Uno de los encuentros de mayor relevancia durante la visita fue el sostenido con Larry Fink, presidente y director ejecutivo de BlackRock, uno de los mayores administradores de activos del mundo. Según reportó El Economista, ambos conversaron sobre el potencial de la economía mexicana, la resiliencia de sus mercados y las oportunidades vinculadas con el desarrollo de la inteligencia artificial y otras tecnologías.
Este último punto adquiere una importancia creciente. La expansión de la inteligencia artificial está modificando las necesidades de infraestructura, energía, centros de datos y manufactura avanzada, al tiempo que está provocando una nueva competencia internacional por atraer inversiones relacionadas con la economía digital.
Información difundida por Infobae señala que la Semana de inversión en México también busca acercar a fondos nacionales con inversionistas internacionales y presentar oportunidades en infraestructura, bienes raíces, plantas industriales y tecnología. Es decir, la apuesta no se limita a un solo sector, sino que intenta ampliar la base de capital interesado en el mercado mexicano.

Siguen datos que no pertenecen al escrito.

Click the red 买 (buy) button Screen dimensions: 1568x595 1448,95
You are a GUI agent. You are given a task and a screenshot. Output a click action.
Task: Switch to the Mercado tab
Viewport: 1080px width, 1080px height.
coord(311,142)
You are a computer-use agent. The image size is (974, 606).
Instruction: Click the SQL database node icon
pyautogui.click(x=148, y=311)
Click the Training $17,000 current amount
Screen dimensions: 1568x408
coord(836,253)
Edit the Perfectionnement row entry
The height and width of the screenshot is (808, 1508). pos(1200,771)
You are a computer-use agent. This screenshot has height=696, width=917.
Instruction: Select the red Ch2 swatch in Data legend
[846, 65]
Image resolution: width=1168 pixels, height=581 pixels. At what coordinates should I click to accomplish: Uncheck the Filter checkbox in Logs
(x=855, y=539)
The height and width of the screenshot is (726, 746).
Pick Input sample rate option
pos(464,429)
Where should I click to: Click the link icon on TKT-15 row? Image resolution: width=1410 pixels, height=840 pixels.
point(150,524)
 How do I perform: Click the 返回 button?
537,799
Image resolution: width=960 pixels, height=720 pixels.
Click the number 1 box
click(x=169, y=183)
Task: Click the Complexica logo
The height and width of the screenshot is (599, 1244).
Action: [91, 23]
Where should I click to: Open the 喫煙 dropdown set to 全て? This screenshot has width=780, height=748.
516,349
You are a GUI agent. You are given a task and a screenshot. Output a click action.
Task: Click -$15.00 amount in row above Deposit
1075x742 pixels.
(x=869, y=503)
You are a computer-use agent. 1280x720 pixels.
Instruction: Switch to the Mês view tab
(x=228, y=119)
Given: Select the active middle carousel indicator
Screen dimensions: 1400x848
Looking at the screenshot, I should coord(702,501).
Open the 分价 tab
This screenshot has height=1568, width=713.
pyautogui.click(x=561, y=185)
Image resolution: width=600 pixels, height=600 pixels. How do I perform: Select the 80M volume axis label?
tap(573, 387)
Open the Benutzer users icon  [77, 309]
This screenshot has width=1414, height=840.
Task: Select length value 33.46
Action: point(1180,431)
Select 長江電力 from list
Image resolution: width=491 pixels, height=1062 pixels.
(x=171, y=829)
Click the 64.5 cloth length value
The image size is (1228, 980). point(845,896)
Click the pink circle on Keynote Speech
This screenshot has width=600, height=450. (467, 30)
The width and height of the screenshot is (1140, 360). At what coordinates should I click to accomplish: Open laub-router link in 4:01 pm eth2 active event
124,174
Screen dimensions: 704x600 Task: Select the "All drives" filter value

La industria mexicana de capital privado también representa un componente relevante de esta estrategia. Según datos de la Asociación Mexicana de Capital Privado citados por Infobae, entre 2003 y junio de 2026 el sector había canalizado más de 95 mil millones de dólares a empresas mexicanas. Dentro de ese acumulado, infraestructura y energía concentraban más de 25 mil millones de dólares.
El dato ayuda a dimensionar el tamaño de la oportunidad, pero también pone sobre la mesa el desafío. Convencer a los inversionistas de mirar hacia México es apenas el primer paso. Después viene la parte más difícil: transformar el interés en capital efectivamente invertido, empleos, infraestructura, tecnología y mayor capacidad productiva.
En julio, la propia Cancillería había presentado los ejes de su plan de diplomacia económica ante el Consejo de Prospectiva de Política Exterior. En aquella reunión, Velasco planteó que atraer inversiones y fortalecer las relaciones comerciales con socios estratégicos forman parte de las prioridades de la política exterior mexicana.
La apuesta que ahora se lleva a Nueva York, por tanto, no es un esfuerzo aislado. Forma parte de una estrategia que pretende hacer de la política exterior una herramienta más directamente vinculada con el desarrollo económico.
La verdad es que el mensaje dirigido a los inversionistas también implica una prueba para el propio Gobierno mexicano. La estabilidad, la seguridad, la infraestructura, la certeza jurídica y la rapidez para concretar proyectos pesan tanto como la ubicación geográfica o el tamaño del mercado. Un país puede resultar atractivo sobre el papel, pero los capitales terminan llegando cuando encuentran condiciones capaces de sostener una inversión durante años.
Por ahora, México busca posicionarse en esa conversación desde Nueva York. Con más de 500 empresarios e inversionistas reunidos y con reuniones entre funcionarios mexicanos y grandes fondos internacionales, la Cancillería intenta que la diplomacia deje de ser únicamente un puente político y se convierta también en una herramienta para atraer oportunidades económicas.